In Summary
  • Specialists in media law have lauded it as one of the "most significant decisions in defamation law for many, many decades".

  • This new defence “is available to all who publish material in any medium, and is not part of the rubric of qualified privilege”.

  • Kenya has been struggling to redefine the laws of defamation and extend the frontier of freedom of expression.

  • The High Court in 2016 awarded Justice Alnasir Visram Sh26 million in a libel suit against The Standard newspaper.

A landmark ruling in the Court of Appeal in New Zealand has for the first time recognised the existence of a new “public interest defence to defamation claims” arising from mass publications — which gives journalists more room to handle stories and extra immunity from possible suits.

Previously, the only recognised privileged information was what was contained in court and parliamentary proceedings and public interest was not taken as a defence to defamation.

Specialists in media law have lauded it as one of the "most significant decisions in defamation law for many, many decades".

The court held that the qualified privilege as previously recognised in the Lange V Atkinson, an established case law on qualified privilege and whose authority was previously cited in defamation cases in Kenya, has now been set aside.

POLITICAL ISSUES

“The new defence is not confined to parliamentarians or political issues, but extends to all matters of public concern,” the New Zealand court ruled in a case now referred as Durie Anor V Gardiner and Anor.

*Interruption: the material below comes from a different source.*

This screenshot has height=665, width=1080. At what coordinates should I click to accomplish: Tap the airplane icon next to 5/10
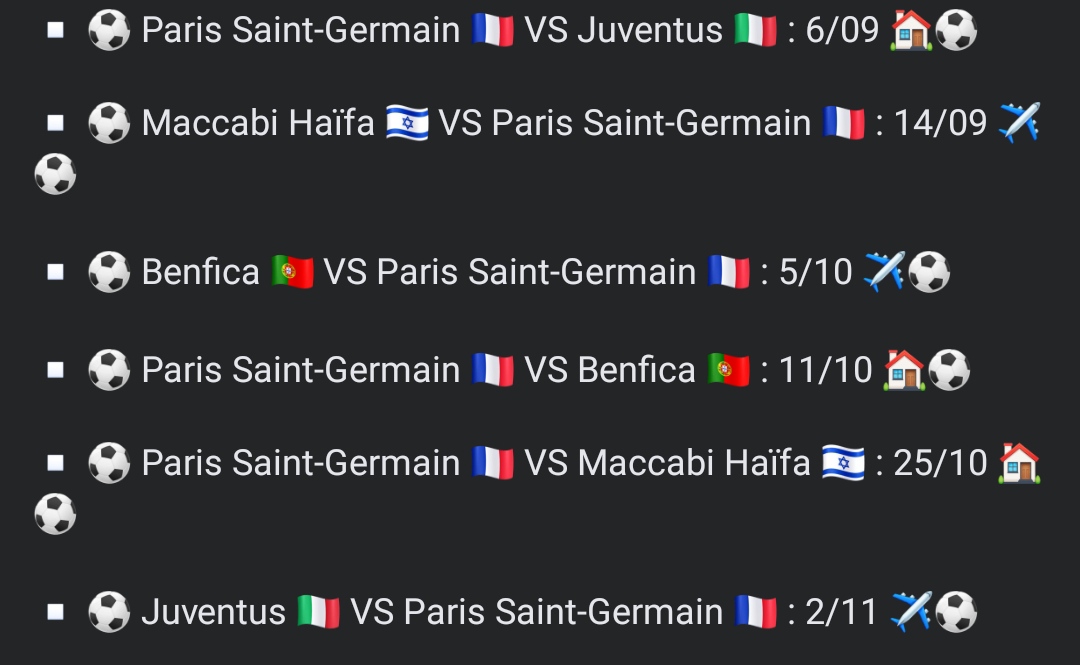click(884, 271)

Building on new developments in the English and Canadian laws, the New Zealand court has concluded that time has come to strike a new balance between the right to protection of reputation and the right to freedom of expression by recognising the existence of a new defence wider than that in the Lange v Atkinson decisions.

“The new defence requires the subject matter of the publication to be of public interest, and the communication to be responsible. Both are to be determined by the judge,” a statement from the court on the landmark decision said.

This new defence “is available to all who publish material in any medium, and is not part of the rubric of qualified privilege”.